Accomplishments that we're proud of

Despite the scale and complexity of large repositories and external APIs, we successfully built a system capable of ingesting and analyzing entire codebases end-to-end, delivering a unique and practical tool for developers.

We’re particularly proud of our custom RAG pipeline and integration of Moorcheh, Neo4j, and Google’s Gemini APIs to create a powerful agentic AI system. This architecture enables grounded question answering, interactive dependency graph visualization, and repository-specific summaries driven directly by a repo’s code structure.

Finally, we were able to deliver a working viability assessment pipeline that goes beyond surface level documentation or lack thereof, and combines standardized criteria with external research to form a truly informed judgement for developers.

What we learned

During this project, we learned how to combine and implement a variety of APIs and concepts to make a cohesive and scalable product. Yet, more importantly we learned that truly understanding a codebase requires more than skimming files or documentation, but repositories must be analyzed as complete systems, where every component plays an important role in the system.

We also learned about the power and importance of proper grounding and retrieval in AI systems, especially when dealing with smaller scale or more niche data. A RAG pipeline is a powerful tool that lets developers ensure that AI agents only have access to and use certain information, greatly reducing hallucinations and increasing the confidence we can place in AI-generated outputs.

Finally, we learned that a project’s viability goes well beyond just good documentation or well written code. A wide variety of factors and moving parts go into making a good system, from documentation, to platforming, to code quality, all of these factors are necessary for analyzing a repository, and both our concept and experience making our product taught us that.

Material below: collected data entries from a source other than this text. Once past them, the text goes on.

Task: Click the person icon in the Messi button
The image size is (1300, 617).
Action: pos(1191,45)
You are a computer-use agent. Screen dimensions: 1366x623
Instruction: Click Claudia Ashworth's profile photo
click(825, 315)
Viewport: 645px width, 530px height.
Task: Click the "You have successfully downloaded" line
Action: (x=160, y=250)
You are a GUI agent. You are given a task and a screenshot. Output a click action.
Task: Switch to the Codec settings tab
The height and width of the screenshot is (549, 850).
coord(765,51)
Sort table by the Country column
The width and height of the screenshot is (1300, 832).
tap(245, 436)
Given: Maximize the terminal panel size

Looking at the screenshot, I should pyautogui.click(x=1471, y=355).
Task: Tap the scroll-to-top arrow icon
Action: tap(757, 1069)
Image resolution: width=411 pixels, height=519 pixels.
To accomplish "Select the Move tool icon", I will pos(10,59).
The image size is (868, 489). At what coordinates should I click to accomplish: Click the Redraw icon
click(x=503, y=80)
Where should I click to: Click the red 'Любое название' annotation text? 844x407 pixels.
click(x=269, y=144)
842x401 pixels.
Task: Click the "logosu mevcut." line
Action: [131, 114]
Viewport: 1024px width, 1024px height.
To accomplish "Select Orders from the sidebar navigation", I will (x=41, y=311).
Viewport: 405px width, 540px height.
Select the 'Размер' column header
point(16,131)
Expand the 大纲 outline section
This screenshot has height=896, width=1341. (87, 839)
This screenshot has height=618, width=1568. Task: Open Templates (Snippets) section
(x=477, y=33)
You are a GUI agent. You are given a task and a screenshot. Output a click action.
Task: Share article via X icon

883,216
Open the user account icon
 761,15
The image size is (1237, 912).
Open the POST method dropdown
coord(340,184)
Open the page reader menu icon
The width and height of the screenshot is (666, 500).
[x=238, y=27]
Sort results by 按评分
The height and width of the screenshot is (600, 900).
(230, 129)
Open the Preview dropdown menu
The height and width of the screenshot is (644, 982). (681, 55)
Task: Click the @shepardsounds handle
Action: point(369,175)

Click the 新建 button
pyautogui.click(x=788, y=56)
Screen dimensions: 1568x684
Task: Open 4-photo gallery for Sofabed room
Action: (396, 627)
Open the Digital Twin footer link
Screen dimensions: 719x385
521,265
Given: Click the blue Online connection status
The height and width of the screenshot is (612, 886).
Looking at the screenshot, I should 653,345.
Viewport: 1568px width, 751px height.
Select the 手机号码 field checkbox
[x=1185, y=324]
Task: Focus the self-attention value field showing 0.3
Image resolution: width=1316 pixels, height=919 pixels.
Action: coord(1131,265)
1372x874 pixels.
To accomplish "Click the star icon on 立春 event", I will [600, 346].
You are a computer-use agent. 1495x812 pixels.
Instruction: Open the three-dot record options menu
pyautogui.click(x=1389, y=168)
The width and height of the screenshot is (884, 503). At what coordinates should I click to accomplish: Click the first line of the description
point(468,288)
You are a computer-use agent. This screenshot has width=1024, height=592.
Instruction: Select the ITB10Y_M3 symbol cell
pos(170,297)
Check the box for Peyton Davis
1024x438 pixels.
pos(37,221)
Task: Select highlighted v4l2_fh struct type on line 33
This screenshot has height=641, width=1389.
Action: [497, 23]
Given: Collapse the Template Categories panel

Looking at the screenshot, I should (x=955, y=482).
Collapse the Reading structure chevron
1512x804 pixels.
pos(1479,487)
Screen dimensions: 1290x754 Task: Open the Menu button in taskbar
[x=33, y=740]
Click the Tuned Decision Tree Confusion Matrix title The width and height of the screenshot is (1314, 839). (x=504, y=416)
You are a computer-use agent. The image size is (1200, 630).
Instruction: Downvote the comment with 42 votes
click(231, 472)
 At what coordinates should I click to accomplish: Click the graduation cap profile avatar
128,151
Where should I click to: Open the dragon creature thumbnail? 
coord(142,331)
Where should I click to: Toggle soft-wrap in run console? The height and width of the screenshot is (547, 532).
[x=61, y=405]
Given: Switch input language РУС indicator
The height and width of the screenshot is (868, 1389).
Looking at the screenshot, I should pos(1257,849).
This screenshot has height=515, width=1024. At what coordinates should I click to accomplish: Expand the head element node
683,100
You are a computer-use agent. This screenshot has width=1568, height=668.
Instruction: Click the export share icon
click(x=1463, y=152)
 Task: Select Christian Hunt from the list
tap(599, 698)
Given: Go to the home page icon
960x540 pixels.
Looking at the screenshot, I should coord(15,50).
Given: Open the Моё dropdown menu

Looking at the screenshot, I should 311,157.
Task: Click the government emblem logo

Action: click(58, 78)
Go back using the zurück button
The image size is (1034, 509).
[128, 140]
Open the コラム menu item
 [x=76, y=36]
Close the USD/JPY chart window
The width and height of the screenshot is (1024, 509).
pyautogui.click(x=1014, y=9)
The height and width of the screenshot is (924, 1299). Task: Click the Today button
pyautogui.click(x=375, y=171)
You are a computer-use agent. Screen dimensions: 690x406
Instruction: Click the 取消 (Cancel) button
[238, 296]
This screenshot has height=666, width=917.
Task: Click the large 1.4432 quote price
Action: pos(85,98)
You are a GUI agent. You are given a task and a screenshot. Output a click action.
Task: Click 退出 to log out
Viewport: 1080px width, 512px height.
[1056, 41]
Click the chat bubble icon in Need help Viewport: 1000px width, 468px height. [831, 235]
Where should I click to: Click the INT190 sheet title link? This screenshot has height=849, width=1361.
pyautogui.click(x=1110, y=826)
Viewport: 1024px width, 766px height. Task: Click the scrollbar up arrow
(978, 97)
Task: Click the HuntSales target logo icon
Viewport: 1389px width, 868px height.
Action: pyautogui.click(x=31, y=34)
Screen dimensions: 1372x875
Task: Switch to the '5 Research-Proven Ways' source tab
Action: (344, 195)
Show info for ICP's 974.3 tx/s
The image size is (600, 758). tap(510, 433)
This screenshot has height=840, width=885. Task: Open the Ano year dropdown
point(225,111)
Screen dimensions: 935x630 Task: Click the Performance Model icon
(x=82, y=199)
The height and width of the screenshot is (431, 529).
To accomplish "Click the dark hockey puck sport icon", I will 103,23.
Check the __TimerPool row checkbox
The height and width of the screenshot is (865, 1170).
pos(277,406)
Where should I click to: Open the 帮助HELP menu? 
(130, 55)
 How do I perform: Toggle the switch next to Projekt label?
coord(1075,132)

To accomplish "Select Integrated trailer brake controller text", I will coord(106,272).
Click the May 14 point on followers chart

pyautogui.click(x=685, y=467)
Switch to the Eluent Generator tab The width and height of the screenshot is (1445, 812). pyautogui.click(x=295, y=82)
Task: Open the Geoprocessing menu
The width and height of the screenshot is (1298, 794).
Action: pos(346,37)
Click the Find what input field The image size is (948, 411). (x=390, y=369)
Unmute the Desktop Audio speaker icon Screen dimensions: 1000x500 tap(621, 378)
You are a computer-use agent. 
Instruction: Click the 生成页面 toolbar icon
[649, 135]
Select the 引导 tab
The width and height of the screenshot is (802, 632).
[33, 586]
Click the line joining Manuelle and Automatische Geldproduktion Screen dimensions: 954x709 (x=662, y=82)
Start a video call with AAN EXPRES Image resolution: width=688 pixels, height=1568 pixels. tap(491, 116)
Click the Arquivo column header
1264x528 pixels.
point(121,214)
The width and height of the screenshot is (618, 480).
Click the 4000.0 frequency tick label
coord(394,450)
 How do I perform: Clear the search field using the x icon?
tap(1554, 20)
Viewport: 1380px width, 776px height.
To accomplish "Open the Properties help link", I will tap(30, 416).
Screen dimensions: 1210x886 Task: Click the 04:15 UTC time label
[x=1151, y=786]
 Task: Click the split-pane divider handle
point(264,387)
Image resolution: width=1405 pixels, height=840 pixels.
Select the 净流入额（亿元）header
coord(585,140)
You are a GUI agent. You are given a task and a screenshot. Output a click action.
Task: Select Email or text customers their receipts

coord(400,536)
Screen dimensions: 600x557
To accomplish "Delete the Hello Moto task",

What's next for GitConnect

Going forward, we want to further improve the scalability and performance of the platform. Supporting larger repositories more efficiently will make GitConnect a more robust, industry level tool with the potential for a much broader user base.

Furthermore, we wish to expand GitConnect’s analysis capabilities by introducing a more sophisticated viability scoring system. Specifically, we want to implement deeper evaluation metrics such as maintenance activity, commit history analysis, and code quality.

Finally, we plan to deploy GitConnect as a hosted application. While time constraints and the scope of the project limited our ability to launch a live website during the hackathon, hosting the platform is definitely our next step so developers around the world can access and benefit from the tool.